In India, it is common for some family members to take time off (sometimes weeks) to accompany and support a hospitalized relative, especially if they are moved to another city for treatment. However, these family members’ tasks are limited to making pharmacy runs to purchase medicine and receiving regular updates from the physician. For the rest of the time, they wait idly in the hallways, waiting rooms, and on benches outside.
Meanwhile, medical staff are overworked and spread thin in India, which has 1.7 nurses per 1,000 people, significantly fewer than the World Health Organization’s recommendation of 2.5 nurses per 1,000 people. This means each nurse must attend to eight to ten patients a day. This tight schedule only allows nurses an average of 2.5 minutes to explain critical preventative care to patients and their families once they are discharged.
Studies show that around 40 to 80 percent of the medical information provided by a health care practitioner is forgotten at once by relatives, and what they do remember is often incomplete or inaccurate.
Shahed Alam and Edith Elliott, co-founders of the nonprofit Noora Health, saw that nurses in India were exhausted and overworked while families who desperately wanted to support their loved ones were left feeling helpless, and instead of seeing two problems, the pair devised a solution. Alam and Elliot created a simple training program that put patients’ families’ good intentions, concerns, and time at the hospital to good use.

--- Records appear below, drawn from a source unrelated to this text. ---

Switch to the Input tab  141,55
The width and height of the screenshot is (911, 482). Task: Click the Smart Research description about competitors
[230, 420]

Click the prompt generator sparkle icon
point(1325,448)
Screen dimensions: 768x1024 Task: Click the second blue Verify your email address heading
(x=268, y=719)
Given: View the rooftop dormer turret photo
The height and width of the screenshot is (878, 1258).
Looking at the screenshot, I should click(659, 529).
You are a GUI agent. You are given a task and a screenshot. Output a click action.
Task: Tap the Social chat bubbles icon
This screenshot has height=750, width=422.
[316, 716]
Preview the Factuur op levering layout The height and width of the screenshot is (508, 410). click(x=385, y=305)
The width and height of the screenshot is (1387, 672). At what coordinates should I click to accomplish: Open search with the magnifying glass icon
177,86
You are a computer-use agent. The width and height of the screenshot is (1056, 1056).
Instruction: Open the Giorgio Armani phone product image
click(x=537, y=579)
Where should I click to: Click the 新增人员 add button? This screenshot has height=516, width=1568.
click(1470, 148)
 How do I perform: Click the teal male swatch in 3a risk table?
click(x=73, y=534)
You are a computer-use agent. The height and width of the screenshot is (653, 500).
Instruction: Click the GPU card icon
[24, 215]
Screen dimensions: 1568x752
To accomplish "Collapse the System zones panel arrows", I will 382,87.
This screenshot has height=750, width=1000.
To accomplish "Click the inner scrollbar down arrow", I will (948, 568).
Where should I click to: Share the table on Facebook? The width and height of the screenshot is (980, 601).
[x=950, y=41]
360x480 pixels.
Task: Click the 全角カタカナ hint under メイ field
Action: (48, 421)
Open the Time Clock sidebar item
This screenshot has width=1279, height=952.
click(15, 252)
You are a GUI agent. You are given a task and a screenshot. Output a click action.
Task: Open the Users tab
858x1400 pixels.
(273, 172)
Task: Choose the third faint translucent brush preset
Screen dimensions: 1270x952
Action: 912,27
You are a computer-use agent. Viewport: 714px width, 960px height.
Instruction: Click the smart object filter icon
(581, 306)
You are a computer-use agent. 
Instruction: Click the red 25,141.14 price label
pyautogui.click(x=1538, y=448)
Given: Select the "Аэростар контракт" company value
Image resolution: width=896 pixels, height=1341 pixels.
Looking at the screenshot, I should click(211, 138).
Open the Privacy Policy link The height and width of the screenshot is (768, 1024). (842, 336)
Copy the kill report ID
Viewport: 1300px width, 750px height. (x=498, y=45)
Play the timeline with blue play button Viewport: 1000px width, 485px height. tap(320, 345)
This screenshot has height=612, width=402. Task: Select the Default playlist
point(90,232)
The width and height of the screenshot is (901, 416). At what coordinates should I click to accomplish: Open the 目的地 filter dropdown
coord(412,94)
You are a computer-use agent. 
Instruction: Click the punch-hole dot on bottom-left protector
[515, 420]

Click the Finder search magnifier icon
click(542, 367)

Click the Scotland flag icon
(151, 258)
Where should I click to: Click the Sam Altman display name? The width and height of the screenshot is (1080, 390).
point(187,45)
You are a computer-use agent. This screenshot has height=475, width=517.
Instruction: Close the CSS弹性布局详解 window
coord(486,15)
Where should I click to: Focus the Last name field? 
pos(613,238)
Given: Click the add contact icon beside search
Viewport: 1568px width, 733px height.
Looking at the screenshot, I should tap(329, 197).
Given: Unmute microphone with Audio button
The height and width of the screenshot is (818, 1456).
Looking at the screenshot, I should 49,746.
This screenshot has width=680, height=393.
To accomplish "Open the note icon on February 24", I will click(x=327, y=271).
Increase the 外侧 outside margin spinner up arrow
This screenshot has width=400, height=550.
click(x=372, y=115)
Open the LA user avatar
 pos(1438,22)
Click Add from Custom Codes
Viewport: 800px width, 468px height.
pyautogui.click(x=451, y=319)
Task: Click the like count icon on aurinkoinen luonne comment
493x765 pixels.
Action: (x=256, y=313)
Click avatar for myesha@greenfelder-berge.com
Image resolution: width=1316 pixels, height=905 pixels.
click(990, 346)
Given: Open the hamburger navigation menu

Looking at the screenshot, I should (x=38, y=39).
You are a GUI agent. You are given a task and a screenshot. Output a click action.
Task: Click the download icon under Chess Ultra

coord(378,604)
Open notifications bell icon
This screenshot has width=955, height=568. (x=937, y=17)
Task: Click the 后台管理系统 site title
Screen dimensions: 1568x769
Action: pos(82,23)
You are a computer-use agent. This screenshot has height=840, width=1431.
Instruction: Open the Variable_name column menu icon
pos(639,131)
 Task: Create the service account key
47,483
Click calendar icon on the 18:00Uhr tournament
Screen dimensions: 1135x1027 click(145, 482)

Individuals who attend Noora’s Care Companion Program (CCP) are trained to assist their sick relatives in the hospital and ease their transition to home care post-discharge. Now, seven years after its launch, Noora’s intervention has expanded. In collaboration with state governments, Noora’s CCP is operating in 156 hospitals in India and four in Bangladesh.
The CCP was created with the help of health experts and trains nurses to deliver 30 to 60 minutes of actionable health information about caring for a recovering patient to family members while their sick relative is in the hospital. Videos, audio, animations, pictures, and slogans are used to communicate information in local languages.
“Noora’s program is kickstarting a cycle of health awareness and positive health behavior change that can last well beyond the doors of a hospital and has the potential to permeate several generations of a family,” says assistant professor of global health at Harvard Medical School and former director at Noora Rebecca Weintraub.
The CCPs impart simple but critical instructions, like washing hands before picking up a newborn baby, properly burping them after they’re fed, and giving kangaroo mother care (skin-to-skin care for newborn children, especially important for premature babies).
Seethamma, a woman from the village of Rattihalli who had to care for her prematurely-born grandchild after her daughter-in-law died during childbirth, said in a video interview that before attending CCP sessions, she “didn’t even bother to wash [her] hands before eating.” Noora’s team kept in touch with Seethamma and her family via WhatsApp for reminders of adherence and long-term support. Seethamma is committed to sharing the lessons she learned from Noora’s program with her local community. “Everyone should get to learn what I was taught,” she declares.
Noora’s CCP programs cover more than maternal and newborn care. They also cover oncology, cardiology, general medical, and surgical care, and the positive impact is tangible. Patients who have had cardiothoracic surgery, for instance, and are discharged to families who have undergone CCP training show a 71 percent decline in post-discharge complications after 30 days.
This simple and cost-effective model is advantageous for all parties, from public health administrators to nurses and families, and can be adopted anywhere in the world. As Weintraub says, “while cultures and habits vary across the world, the feelings of worry, anxiety, love, and care for one’s family are universal.”